» **Task directions**
The lines to copy are those holding the string "profile" in the entries below.

(Stored data entries)
^^^^^^^^^^^^^^^^
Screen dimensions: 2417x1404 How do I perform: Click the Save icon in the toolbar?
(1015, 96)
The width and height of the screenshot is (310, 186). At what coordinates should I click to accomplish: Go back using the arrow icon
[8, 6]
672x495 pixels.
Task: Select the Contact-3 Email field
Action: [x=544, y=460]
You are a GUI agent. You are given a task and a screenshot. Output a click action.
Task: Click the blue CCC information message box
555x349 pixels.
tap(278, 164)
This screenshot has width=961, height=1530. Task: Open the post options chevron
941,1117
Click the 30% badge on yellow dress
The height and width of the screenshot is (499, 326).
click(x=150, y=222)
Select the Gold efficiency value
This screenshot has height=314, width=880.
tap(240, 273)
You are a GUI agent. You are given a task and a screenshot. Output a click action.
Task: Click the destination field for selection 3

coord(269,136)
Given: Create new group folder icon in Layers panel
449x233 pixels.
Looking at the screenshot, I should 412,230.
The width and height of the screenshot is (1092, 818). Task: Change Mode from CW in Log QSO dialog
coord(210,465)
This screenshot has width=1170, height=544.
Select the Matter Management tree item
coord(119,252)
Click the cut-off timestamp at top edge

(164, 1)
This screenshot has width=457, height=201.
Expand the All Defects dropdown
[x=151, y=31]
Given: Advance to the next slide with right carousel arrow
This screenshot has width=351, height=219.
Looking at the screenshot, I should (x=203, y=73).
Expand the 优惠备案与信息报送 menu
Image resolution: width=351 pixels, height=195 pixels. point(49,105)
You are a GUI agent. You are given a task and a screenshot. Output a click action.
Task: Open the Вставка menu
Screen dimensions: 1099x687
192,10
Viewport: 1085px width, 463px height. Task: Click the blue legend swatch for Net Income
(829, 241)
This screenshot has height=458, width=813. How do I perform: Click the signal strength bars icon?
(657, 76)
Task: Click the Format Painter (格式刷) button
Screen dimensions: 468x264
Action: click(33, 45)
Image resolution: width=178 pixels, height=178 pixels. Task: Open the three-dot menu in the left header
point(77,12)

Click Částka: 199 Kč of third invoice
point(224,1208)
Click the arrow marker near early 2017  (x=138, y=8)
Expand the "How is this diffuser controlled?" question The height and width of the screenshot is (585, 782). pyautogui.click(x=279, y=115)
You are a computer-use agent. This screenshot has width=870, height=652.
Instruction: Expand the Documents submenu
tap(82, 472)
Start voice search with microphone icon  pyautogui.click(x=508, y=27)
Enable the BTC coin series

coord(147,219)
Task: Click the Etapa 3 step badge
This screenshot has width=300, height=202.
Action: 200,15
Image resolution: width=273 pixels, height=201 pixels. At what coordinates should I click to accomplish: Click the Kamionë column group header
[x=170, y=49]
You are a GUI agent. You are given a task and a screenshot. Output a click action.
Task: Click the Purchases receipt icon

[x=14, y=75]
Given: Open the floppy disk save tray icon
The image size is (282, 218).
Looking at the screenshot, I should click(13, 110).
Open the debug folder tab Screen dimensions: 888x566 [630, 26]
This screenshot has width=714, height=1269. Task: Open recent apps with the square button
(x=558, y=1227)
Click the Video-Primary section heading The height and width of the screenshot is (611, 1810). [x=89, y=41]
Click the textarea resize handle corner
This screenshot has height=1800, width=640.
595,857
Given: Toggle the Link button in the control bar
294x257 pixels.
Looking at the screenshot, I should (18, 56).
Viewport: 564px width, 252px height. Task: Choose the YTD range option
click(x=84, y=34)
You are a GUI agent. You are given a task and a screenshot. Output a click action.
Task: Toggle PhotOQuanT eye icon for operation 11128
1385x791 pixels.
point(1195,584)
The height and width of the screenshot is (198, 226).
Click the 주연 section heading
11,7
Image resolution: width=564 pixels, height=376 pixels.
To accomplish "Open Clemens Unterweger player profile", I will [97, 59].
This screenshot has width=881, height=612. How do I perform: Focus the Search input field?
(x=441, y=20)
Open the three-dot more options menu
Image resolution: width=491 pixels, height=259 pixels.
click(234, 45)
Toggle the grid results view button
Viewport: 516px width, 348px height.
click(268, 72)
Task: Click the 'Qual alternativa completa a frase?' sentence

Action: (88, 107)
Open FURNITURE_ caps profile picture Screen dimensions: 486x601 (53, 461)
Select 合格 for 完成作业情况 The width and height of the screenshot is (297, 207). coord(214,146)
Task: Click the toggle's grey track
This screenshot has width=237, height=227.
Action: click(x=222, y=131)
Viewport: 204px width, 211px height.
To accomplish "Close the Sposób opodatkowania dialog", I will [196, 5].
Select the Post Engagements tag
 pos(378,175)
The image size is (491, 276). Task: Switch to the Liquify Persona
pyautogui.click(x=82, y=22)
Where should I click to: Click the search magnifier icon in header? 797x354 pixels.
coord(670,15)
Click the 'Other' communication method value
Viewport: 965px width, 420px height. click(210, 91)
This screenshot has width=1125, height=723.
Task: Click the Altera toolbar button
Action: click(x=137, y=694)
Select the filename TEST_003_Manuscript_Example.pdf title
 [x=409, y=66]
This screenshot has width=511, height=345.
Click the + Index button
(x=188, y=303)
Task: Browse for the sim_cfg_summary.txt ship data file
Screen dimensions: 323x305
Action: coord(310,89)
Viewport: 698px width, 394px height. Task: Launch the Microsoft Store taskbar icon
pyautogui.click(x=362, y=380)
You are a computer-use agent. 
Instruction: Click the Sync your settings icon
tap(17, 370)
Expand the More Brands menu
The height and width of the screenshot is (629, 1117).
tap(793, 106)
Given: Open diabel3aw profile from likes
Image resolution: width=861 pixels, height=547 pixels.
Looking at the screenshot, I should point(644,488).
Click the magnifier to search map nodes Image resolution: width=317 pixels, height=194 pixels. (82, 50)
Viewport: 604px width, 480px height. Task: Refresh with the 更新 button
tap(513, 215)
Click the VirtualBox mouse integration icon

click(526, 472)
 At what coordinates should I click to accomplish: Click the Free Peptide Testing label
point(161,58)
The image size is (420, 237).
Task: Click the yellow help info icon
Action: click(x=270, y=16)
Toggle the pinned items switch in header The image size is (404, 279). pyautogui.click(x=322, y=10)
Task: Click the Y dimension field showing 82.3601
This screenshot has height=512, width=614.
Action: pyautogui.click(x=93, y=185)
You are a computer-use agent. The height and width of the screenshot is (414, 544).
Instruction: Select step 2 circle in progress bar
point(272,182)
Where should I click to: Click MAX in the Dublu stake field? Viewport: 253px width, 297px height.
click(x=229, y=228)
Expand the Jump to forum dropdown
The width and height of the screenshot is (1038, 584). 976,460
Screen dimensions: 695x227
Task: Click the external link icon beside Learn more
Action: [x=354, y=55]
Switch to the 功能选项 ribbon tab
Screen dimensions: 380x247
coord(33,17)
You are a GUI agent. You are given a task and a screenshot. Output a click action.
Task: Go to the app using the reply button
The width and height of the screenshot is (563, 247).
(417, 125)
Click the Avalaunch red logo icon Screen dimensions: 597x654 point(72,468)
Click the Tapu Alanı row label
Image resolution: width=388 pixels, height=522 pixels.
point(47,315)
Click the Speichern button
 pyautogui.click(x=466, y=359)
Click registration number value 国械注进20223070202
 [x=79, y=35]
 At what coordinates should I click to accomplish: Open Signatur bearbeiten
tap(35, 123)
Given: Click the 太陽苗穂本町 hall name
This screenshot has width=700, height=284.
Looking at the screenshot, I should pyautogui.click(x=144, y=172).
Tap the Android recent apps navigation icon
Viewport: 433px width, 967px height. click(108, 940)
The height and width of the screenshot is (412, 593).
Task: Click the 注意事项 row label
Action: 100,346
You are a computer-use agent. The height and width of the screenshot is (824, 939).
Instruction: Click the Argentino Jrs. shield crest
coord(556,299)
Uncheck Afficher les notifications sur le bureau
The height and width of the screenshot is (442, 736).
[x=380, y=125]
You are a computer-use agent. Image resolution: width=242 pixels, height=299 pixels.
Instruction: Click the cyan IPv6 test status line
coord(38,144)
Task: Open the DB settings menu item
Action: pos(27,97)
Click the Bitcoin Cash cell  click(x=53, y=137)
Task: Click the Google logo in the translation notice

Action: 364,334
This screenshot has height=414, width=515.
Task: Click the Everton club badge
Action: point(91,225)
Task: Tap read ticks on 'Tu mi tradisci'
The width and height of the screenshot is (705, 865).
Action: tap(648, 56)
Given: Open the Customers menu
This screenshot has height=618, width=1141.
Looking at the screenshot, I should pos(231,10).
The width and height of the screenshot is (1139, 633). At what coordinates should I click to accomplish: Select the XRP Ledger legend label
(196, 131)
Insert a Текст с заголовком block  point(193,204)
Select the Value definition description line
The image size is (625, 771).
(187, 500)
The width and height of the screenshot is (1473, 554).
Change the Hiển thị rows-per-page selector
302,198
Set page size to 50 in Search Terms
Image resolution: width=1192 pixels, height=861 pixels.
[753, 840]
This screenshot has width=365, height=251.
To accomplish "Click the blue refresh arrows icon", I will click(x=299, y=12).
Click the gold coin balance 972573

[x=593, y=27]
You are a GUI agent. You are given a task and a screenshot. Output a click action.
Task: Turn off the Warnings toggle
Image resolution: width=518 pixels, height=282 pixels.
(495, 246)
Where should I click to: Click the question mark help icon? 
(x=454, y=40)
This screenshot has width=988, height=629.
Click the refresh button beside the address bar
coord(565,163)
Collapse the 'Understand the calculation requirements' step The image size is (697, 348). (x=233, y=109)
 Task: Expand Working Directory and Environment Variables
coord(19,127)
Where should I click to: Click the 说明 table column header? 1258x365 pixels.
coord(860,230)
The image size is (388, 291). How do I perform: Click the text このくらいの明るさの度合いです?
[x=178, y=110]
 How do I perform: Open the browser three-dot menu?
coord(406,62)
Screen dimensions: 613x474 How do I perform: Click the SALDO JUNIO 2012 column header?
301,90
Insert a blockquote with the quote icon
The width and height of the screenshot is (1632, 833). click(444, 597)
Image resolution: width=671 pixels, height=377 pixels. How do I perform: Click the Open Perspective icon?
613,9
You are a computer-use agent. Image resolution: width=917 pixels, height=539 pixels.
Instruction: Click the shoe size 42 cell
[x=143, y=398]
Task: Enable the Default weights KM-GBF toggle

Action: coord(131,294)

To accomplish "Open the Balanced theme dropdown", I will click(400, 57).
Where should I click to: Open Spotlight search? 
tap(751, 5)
^^^^^^^^^^^^^^^^
» **Solution below**
To accomplish "Open Clemens Unterweger player profile", I will [97, 59].
Open FURNITURE_ caps profile picture Screen dimensions: 486x601 (53, 461)
Given: Open diabel3aw profile from likes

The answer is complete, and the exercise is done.